The full Battle Damage Assessment for Operation Glacier 1 arrived from Lashkar Gah forty-eight hours later. We knew it had been a good night, but it was even better than anyone could have hoped.

The strike was estimated to have killed between eighty and 130, double the initial projection. The figure was not more precise because nobody knew how many Taliban were asleep inside the barracks when they got frazzled. Three of their senior commanders were among the dead, including a big fish by the name of Mullah Fahir Mohammed. Intercepts from across the Pakistan border in Quetta revealed urgent discussions had begun about the need to restructure their southern command. They were shitting themselves, and they didn’t know where or how hard we’d hit them next. Which was exactly what we wanted.

The BDA also revealed that the complex had housed a jail. Thirteen Afghan prisoners may have died inside it. It was rumoured that the jail had been known about all along and that was the reason it required a Whitehall signature. Sometimes that’s the way it goes with strategic targeting. I’m glad I didn’t know that beforehand.

A brief press release went out to the British media celebrating our brave troops’ ‘capture’ of ‘a Taliban regional headquarters’. It sounded better than saying we had stonked 100 new recruits into blazing oblivion along with their commanders without putting so much as one marine’s boot into the place.

I was pleased to have played my part in stopping the influx of new fighters with the Corps’ first Deep Raid, but the fate of the thirteen prisoners left me empty, and I wasn’t in the mood to celebrate much after that.


Meanwhile, the harsh realities of life on the ground in Helmand continued.

Two days after the Koshtay raid, another twenty-one-year-old marine from 42 Commando was killed during close-quarter fighting in an enemy compound near the Kajaki Dam.
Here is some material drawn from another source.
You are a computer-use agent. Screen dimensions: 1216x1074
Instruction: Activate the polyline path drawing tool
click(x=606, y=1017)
Darwin and Charlotte had been out supporting the clearance patrol. I was in the JHF when they came back, waiting to scrutinise their gun tape. They looked pretty shaken up.

‘Everything okay, Tony?’

‘Not really mate. A guy got shot at point blank range right in front of us.’ He’d run round a corner as a Taliban fighter stepped out of a doorway.

That was one of the disadvantages of our powerful surveillance system. Sometimes we saw things in graphic detail that we didn’t want to remember. There was nothing Darwin and Charlotte could have done for the boy. But that didn’t mean his death wasn’t going to haunt them. Unlike gun tapes, memories couldn’t be locked away in a safe.
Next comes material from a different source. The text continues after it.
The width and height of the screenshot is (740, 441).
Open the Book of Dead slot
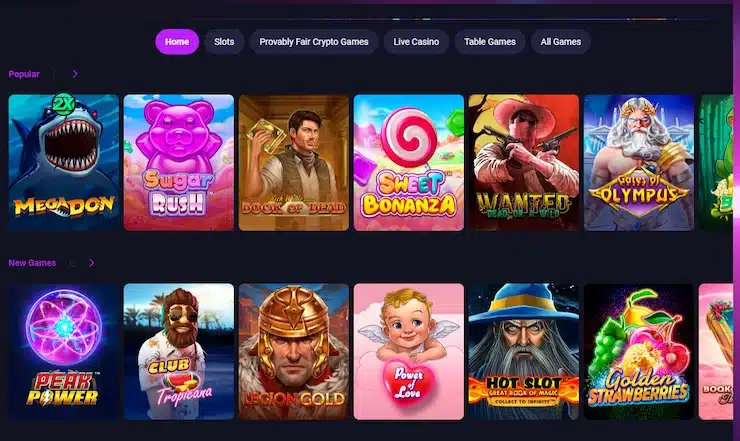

There were two new arrivals from Dishforth that week. The first was an instruction yet again upping the amount of hours we were allowed to fly the aircraft. We were now up to 415 per month, or fourteen hours a day. The Chinook and Lynx hours had gone up too, but not as steeply as the Apache’s. Needs must; and it was all the Joint Helicopter Command could do to respond to brigade’s ever greater demands on their woefully limited Afghan resources. We knew there was still no new money for the extra spares; as always, someone somewhere would be robbing Peter to pay Paul. Soon, Peter would have to declare bankruptcy.
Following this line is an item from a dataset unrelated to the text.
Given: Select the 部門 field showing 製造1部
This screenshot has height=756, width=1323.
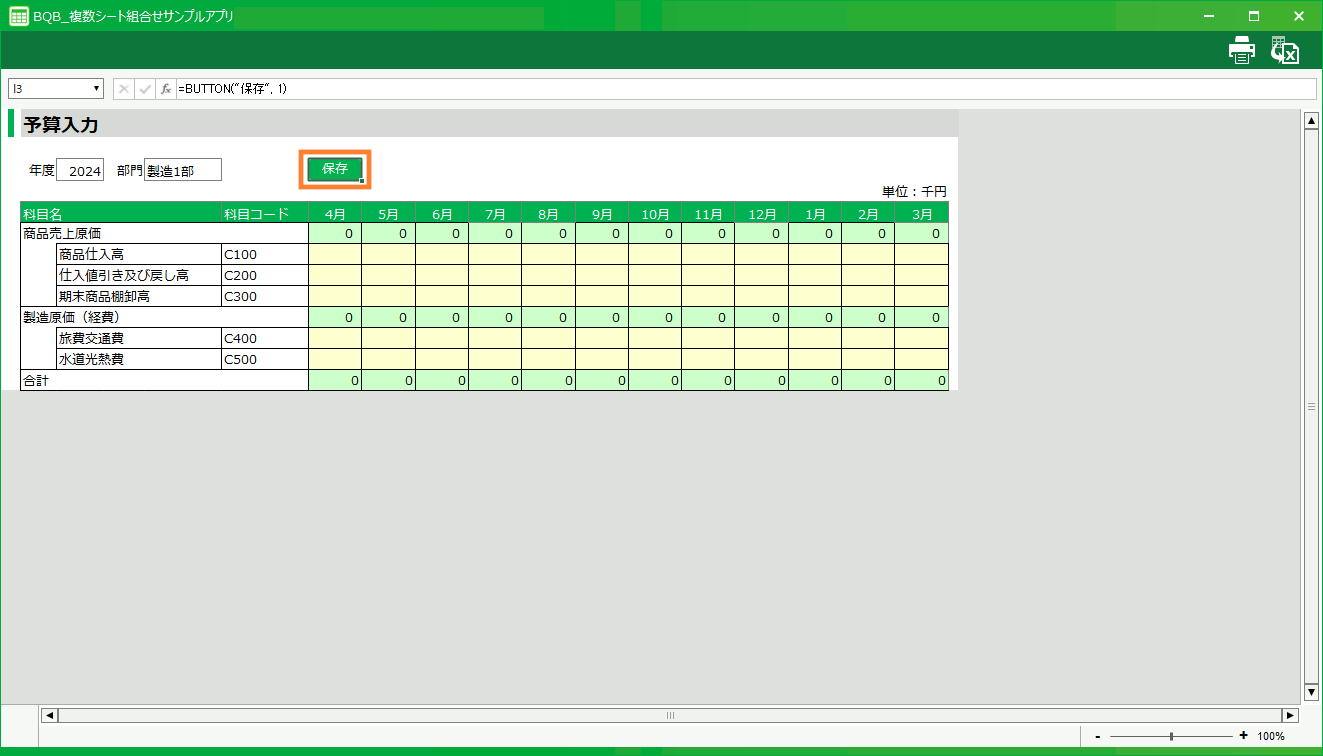Looking at the screenshot, I should tap(183, 171).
The second arrival was our new Commanding Officer. Lieutenant Colonel Neil Sexton had taken over the reins of 9 Regiment at the back end of the year. Now he was coming out to command the Joint Helicopter Force in Kandahar. That made him Trigger’s immediate superior in the operational chain of command.

As the new CO, Colonel Sexton was an unknown quantity to most of us. We hadn’t had time to connect with him in the few weeks before we deployed. We knew he was unashamedly ambitious – but that was no bad thing. He wasn’t Apache trained as the previous CO had been. On the other hand, he’d done a lot of time in the simulator so he understood the machine and the demands on its aviators.

I had liked our outgoing CO. He was hugely popular and a great extrovert. I wondered how I’d get on with the new one. It wasn’t long before I found out.